◆ WHAT IS EXPECTED
Copy out, word for word, the part of the records that opens with the line containing "Expand the Translation sites section" and closes with the line containing "Image resolution: width=2560", both lines included.

◆ MATERIALS PROVIDED

------------------------------------------------------------------------

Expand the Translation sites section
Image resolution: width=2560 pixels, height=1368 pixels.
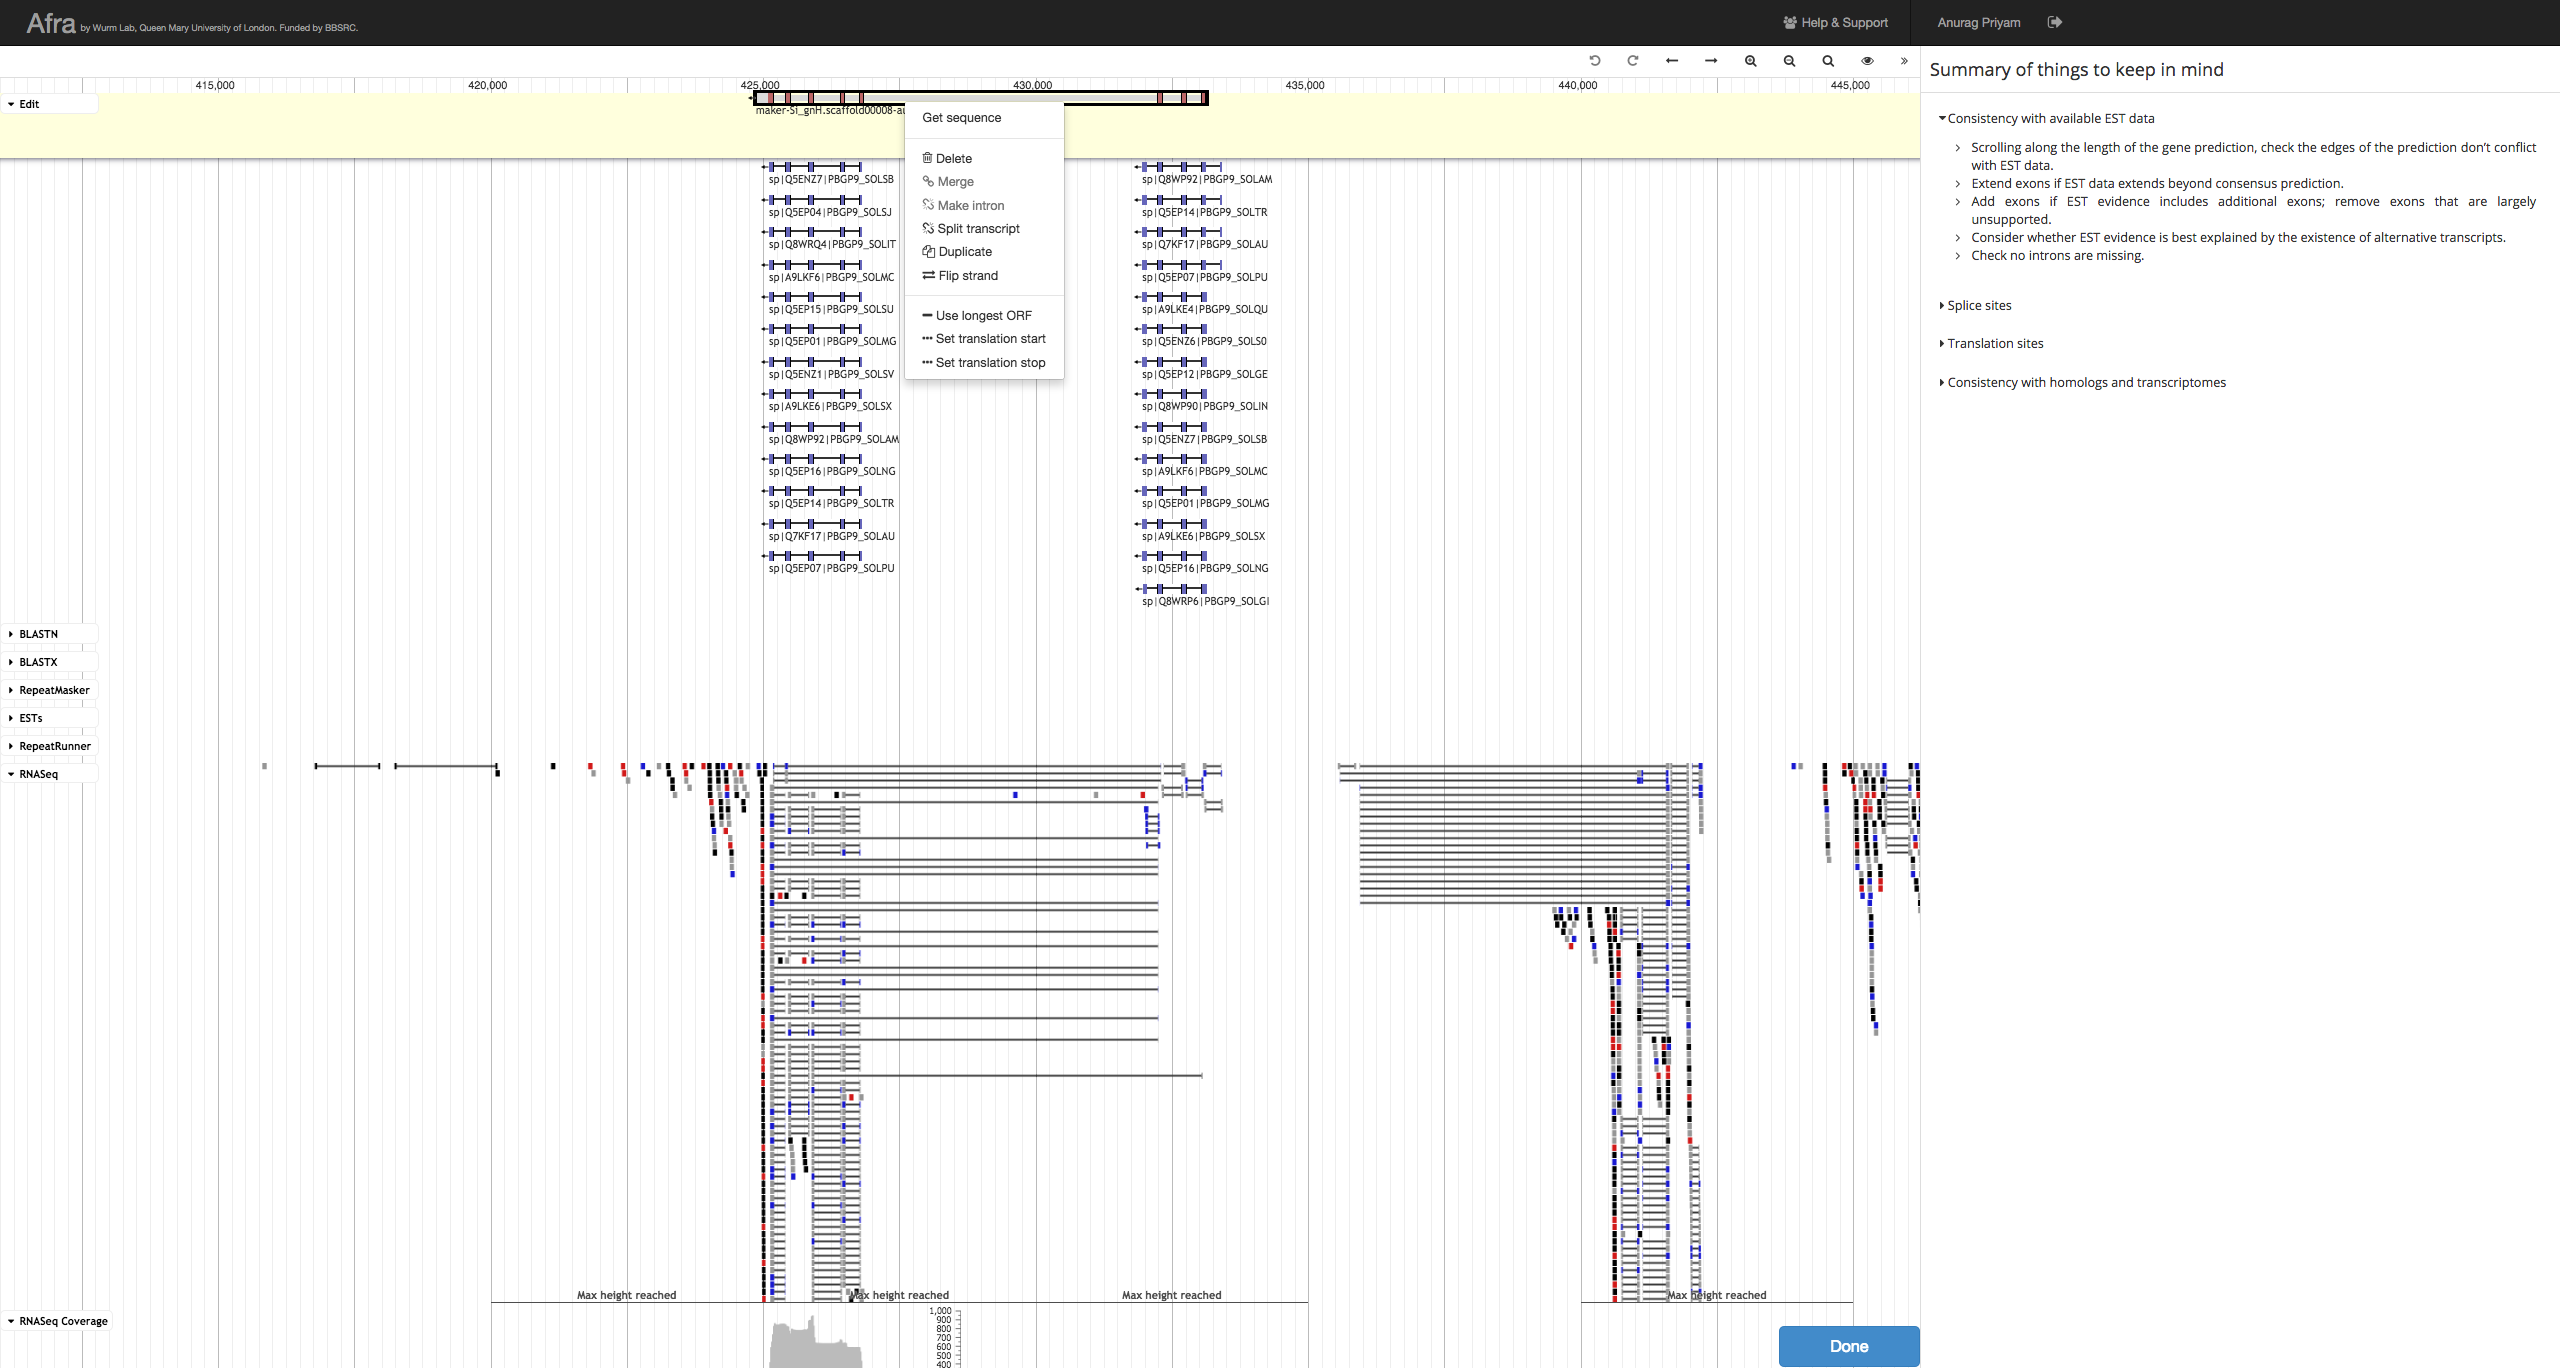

------------------------------------------------------------------------

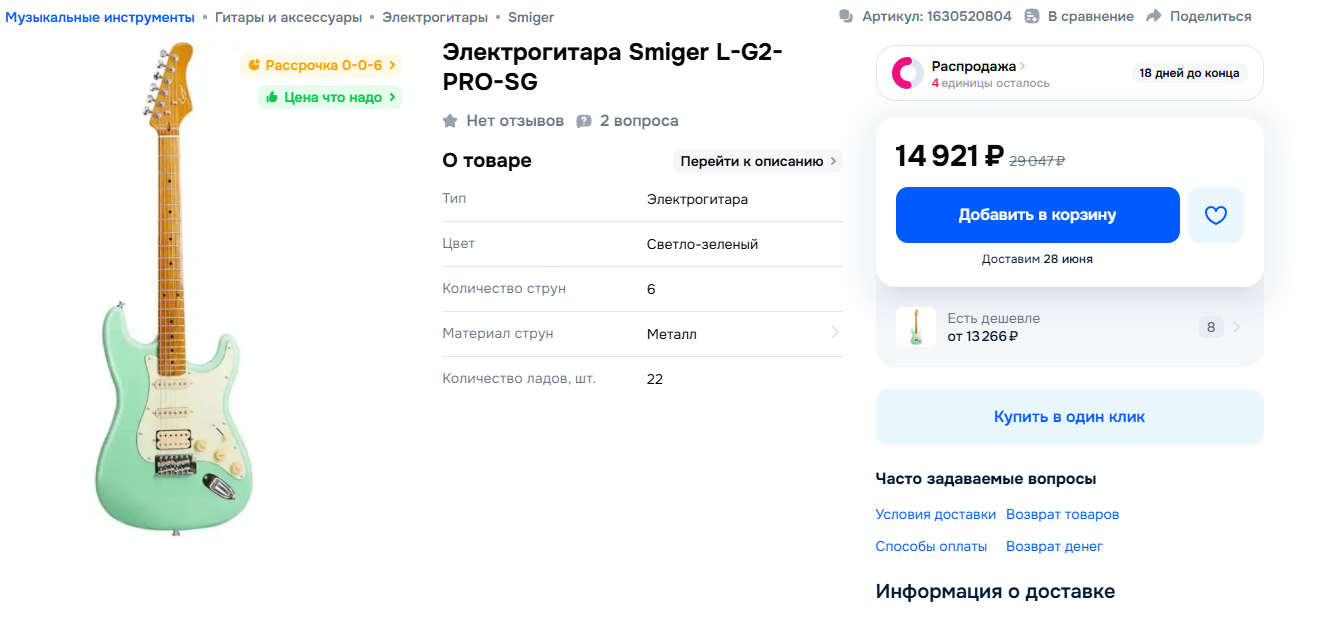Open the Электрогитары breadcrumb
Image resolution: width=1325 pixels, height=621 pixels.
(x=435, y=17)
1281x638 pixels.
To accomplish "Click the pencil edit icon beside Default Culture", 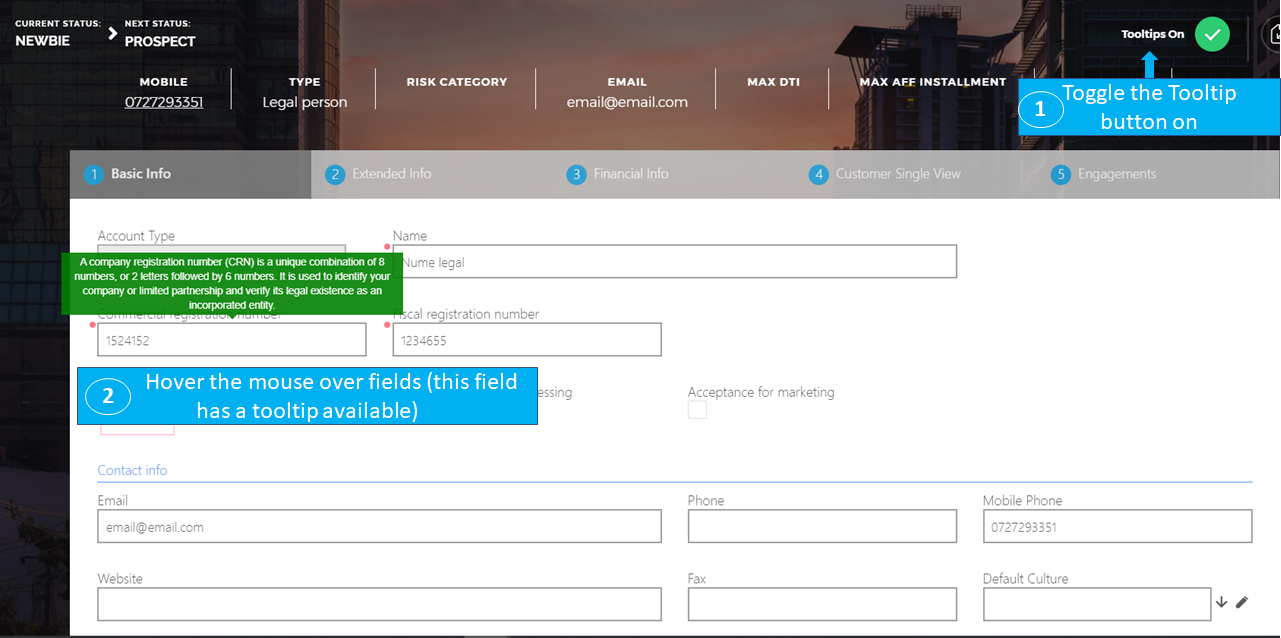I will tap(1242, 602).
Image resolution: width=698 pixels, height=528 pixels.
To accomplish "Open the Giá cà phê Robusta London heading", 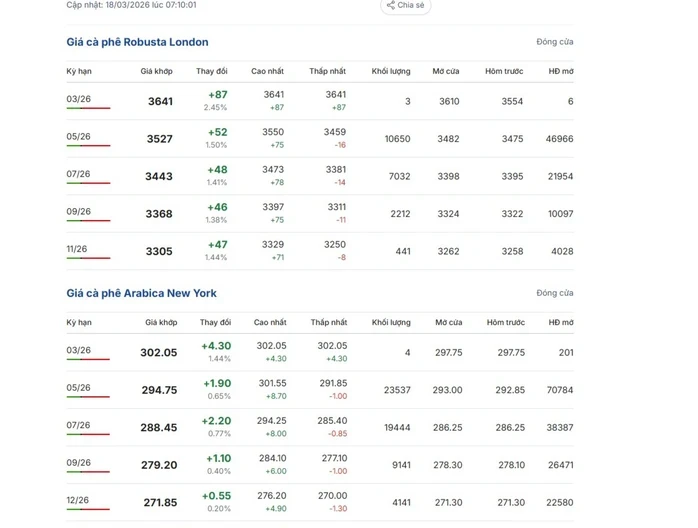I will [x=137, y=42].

------------------------------------------------------------------------

◆ ANSWER TO THE PROBLEM
Expand the Translation sites section
Image resolution: width=2560 pixels, height=1368 pixels.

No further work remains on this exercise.